Os Sete Dons do Espírito Santo
para Santo Agostinho
"Vós, porém, tendes recebido a unção que vem do Santo, e todos
possuís a ciência. Quanto a vós, a unção que recebestes dele permanece em vós,
e não tendes necessidade de que alguém vos ensine." (1 Jo 2, 20.27)
A "Corrente de Graça",
anteriormente chamada "Renovação Carismática", permitiu
redescobrir a importância e o papel dos carismas na Igreja e, a partir daí, a
importância da oração e a redescoberta da vida no Espírito. Hoje em dia há
certamente uma necessidade de redescobrir o lugar e o papel dos Dons do
Espírito Santo na vida cristã ordinária. O cristão comum oscila, por vezes,
entre uma práxis social moralizante, vivida com as suas próprias forças e uma
vida espiritualista desencarnada.

LISTA DE TAREFAS
• a. Responda com base no texto sobre os sete dons:
(i) Que nome tinha antes a "Corrente de Graça"?
(ii) De que passagem bíblica vem a citação do começo?
(iii) Entre que duas coisas o cristão comum oscila às vezes?
• b. Escreva a continuação do texto sobre os sete dons, começando depois da última frase.
O material que vem a seguir não tem nada a ver com o texto sobre os sete dons.

DADOS BRUTOS
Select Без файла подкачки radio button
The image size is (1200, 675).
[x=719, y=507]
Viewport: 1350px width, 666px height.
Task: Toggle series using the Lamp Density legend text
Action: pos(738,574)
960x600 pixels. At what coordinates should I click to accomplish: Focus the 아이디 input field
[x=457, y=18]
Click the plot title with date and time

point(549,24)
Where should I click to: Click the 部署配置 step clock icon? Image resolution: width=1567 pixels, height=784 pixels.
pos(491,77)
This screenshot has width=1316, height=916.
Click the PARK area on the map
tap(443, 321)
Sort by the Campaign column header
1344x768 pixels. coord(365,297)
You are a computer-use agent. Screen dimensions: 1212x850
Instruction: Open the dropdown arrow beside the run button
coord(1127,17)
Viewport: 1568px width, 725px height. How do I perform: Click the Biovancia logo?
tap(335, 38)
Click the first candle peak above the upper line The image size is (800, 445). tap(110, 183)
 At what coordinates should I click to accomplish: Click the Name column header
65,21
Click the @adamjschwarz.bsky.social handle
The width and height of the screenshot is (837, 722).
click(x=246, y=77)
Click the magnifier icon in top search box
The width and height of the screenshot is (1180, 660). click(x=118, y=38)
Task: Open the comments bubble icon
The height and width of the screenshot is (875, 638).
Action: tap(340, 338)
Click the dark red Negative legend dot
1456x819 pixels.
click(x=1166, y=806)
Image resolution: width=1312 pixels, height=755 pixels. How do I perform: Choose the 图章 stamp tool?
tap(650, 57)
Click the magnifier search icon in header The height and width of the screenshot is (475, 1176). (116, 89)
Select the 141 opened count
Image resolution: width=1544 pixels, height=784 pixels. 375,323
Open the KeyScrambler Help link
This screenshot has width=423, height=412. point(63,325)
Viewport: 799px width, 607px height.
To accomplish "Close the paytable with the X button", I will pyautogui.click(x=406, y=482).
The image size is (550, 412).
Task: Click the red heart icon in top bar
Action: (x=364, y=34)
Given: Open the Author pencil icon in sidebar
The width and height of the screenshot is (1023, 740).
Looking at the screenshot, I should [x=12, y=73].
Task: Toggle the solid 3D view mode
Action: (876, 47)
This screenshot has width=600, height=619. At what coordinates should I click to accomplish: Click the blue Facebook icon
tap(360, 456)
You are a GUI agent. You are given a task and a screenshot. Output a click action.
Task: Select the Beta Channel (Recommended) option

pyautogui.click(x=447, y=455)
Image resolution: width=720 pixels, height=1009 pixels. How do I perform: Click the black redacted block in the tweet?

RESPOSTAS
• a.
(i) "Renovação Carismática".
(ii) De 1 Jo 2, 20.27.
(iii) Entre uma práxis social moralizante, vivida com as próprias forças, e uma vida espiritualista desencarnada.

• b.
A relação de aliança entre as
sete exigências das Bem-aventuranças e a ajuda dos Dons do Espírito Santo
parece-me ser uma mensagem útil e um conselho inspirado do Doutor de Hipona
para a nossa vida cristã atual. Os Padres gregos já tinham atribuído a Cristo
os sete dons do Profeta Isaías, como rebento do tronco de Jessé. Mas Agostinho
foi o primeiro a reunir os dois textos de Mateus e Isaías, atribuindo
posteriormente os Dons do Espírito Santo aos próprios cristãos.
De acordo com Pinckaers, o
Evangelista São Mateus aparentemente não pensava neste texto de Isaías quando
escreveu as Bem-aventuranças, mas sim no capítulo 61 do Profeta Isaías, que
fala do Espírito que repousa sobre o Ungido do Senhor, que Jesus irá ler na
Sinagoga de Nazaré, no início do seu ministério (cf. Lc 4,1ss).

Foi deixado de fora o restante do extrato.